Wednesday, November 7, 2012

Holy Crows

Posted by Jess dePiano. Jess is a junior ENVS major/Ecological Agriculture minor in the College of Arts and Sciences, and is very interested in ecology and wildlife conservation.

What: Centennial Woods is a great place to observe some pretty dramatic phenological changes that are occurring as we approach the winter months. By now, pretty much all of the deciduous trees have lost their leaves (save the reluctant Norway maples), insects are few and far between, and animals are preparing for the long, cold months ahead. One amazing event that is occurring right now is a mass migration of crows flying over the Burlington area. This daily migration was first pointed out to me by one of my professors at UVM, Teage O'Connor. Seeing this migration over the past few days made me wonder: Where are the crows going? Where are they coming from? Why are they traveling in such large groups (sometimes in the thousands!)? I decided to do some research to look into these questions.
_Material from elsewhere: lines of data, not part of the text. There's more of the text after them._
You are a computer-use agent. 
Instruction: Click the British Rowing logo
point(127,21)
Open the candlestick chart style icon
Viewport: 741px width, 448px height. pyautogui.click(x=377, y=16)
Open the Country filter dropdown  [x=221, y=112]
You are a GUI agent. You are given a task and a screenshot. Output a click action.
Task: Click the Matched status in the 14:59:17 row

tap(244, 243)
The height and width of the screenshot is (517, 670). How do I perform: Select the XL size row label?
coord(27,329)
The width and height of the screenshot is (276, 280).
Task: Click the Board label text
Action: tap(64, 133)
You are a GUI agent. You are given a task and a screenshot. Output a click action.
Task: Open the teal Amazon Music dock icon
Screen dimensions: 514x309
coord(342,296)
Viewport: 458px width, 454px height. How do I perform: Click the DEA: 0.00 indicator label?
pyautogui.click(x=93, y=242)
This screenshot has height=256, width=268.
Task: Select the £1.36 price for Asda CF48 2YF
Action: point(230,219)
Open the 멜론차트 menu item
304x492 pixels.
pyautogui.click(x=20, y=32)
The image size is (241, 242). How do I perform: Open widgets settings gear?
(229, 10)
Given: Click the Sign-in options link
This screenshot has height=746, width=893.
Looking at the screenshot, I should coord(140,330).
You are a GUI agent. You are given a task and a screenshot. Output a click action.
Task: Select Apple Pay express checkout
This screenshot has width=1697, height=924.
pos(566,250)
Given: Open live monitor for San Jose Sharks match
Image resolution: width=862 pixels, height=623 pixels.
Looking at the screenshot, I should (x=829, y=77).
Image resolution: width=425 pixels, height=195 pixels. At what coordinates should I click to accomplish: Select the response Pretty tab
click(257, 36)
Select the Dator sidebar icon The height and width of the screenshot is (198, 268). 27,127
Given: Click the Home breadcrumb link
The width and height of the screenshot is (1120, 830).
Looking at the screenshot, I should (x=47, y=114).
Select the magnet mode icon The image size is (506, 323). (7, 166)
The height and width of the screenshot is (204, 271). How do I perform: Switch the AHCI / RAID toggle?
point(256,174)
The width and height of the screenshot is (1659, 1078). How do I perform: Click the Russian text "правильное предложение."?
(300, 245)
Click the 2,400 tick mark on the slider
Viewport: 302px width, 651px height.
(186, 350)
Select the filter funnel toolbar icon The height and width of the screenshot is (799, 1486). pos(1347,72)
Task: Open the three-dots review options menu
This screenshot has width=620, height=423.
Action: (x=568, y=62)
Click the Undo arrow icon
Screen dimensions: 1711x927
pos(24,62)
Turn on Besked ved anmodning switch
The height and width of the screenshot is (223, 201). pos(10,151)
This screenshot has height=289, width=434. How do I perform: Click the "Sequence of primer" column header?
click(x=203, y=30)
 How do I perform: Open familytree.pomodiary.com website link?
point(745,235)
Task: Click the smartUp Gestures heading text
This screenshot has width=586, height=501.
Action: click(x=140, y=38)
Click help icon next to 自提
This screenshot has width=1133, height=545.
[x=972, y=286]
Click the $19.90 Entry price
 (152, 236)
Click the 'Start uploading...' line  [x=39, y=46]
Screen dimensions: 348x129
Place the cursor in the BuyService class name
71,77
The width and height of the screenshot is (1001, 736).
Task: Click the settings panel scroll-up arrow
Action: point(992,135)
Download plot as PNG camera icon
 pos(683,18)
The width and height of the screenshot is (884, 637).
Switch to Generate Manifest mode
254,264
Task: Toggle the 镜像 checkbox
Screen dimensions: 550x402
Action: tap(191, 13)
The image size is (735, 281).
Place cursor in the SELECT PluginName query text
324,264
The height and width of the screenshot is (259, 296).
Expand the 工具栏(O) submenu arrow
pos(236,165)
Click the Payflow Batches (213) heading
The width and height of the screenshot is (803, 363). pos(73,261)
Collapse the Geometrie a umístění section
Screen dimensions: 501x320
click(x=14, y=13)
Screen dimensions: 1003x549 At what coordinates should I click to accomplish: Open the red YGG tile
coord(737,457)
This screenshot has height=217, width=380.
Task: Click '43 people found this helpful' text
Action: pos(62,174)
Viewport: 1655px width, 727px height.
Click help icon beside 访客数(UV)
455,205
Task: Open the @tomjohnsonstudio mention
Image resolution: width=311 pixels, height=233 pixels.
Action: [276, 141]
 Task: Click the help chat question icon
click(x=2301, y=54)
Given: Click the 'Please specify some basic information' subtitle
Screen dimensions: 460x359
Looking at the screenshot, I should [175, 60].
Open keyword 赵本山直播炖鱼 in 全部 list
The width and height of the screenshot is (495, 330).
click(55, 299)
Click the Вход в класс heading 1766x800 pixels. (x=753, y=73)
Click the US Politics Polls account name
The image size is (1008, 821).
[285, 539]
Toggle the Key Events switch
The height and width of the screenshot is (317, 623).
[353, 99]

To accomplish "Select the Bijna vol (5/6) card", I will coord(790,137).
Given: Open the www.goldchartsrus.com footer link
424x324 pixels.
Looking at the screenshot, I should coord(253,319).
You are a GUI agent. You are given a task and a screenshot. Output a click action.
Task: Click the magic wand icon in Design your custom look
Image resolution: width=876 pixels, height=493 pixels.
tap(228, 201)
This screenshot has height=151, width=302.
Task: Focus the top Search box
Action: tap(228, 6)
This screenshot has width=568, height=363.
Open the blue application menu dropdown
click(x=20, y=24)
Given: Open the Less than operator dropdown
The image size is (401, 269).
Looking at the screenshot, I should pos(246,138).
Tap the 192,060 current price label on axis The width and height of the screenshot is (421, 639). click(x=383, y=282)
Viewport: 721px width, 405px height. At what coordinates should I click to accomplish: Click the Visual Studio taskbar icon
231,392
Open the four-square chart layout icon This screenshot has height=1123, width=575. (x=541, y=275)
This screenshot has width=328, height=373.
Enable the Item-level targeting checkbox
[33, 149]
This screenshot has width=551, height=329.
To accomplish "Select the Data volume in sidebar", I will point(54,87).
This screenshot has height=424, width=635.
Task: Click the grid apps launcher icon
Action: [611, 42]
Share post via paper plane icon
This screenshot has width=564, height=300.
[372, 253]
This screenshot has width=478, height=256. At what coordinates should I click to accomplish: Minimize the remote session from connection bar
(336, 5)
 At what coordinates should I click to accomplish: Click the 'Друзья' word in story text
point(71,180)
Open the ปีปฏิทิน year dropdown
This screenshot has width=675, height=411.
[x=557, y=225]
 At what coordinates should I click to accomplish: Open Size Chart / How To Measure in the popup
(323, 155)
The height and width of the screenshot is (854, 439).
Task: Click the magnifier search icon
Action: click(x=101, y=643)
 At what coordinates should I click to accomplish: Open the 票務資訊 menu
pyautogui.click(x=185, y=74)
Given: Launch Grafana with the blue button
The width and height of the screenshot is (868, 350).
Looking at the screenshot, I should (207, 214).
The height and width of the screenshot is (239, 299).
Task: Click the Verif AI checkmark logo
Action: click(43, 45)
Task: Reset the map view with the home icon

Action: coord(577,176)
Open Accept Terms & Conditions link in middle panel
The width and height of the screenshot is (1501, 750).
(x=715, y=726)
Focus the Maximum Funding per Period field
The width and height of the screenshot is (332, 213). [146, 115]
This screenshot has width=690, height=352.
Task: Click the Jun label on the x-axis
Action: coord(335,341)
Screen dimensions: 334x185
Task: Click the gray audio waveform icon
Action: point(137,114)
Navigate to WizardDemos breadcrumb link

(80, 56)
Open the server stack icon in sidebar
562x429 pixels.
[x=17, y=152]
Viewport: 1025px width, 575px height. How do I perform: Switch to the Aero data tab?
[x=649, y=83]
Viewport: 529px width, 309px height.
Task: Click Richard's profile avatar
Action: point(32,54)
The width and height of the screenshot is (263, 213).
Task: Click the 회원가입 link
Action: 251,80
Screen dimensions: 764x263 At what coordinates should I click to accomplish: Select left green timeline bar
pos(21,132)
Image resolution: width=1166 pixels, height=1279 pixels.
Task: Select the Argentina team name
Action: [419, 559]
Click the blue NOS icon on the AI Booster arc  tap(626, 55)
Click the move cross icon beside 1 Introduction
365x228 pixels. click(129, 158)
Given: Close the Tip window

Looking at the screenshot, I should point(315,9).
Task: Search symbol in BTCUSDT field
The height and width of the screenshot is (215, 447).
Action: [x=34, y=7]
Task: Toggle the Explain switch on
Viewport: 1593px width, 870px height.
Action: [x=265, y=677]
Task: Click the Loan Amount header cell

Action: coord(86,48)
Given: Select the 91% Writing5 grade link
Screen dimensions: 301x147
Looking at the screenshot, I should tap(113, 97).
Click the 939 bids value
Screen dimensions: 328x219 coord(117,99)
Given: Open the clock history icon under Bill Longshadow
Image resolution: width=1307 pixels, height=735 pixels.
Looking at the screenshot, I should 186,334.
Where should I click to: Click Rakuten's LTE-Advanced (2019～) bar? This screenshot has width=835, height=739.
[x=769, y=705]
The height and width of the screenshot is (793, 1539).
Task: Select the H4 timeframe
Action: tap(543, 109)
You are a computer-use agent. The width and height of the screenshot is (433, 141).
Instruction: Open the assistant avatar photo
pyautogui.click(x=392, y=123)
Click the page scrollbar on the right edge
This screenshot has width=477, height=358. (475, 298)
The American crow (Corvus brachyrhynchos) generally migrates short-distance during the winter months. The crows that we are seeing flying over Burlington are traveling to a communal roost (possibly near Red Rocks) where thousands of birds can be found roosting each night. This type of behavior is typical of American crows at this time of year, although to the observer, the sight of hundreds or even thousands of birds flying overhead is extraordinary.

Crow behavior is fascinating. These birds are extremely intelligent creatures, although some regard them as nuisances. Crows travel and forage for food in family groups year-round. When winter approaches, however, massive flocks form and migrate together to roosting sites, like the one here in Burlington. Over the past 60 years crow roosts have become increasingly urban and increasingly large (the largest recorded was estimated around 2 million crows). The sheer number of crows roosting together provides them with protection from predation (strength in numbers!), warmth, and the chance for adolescents to meet potential mates. Also, since crows forage in groups, belonging to such a large group may increase their chances of finding food in the winter. In an urban area like Burlington, the crows have a much better chance at finding food to scavenge and are less likely to encounter large predatory birds (compared to more 'wild' areas).

The migration is a daily one for crows, some traveling well over 10-20 miles to get to Burlington. They arrive in the evenings in a steady stream from around 3-5pm. As winter progresses, we should expect to see more of these birds migrating in the late afternoon into Burlington in search of shelter. If this winter proves to be especially harsh, crow populations may reach over five thousand. If you get a chance, take some time out of your day to watch this incredible event. I personally have never seen anything like it!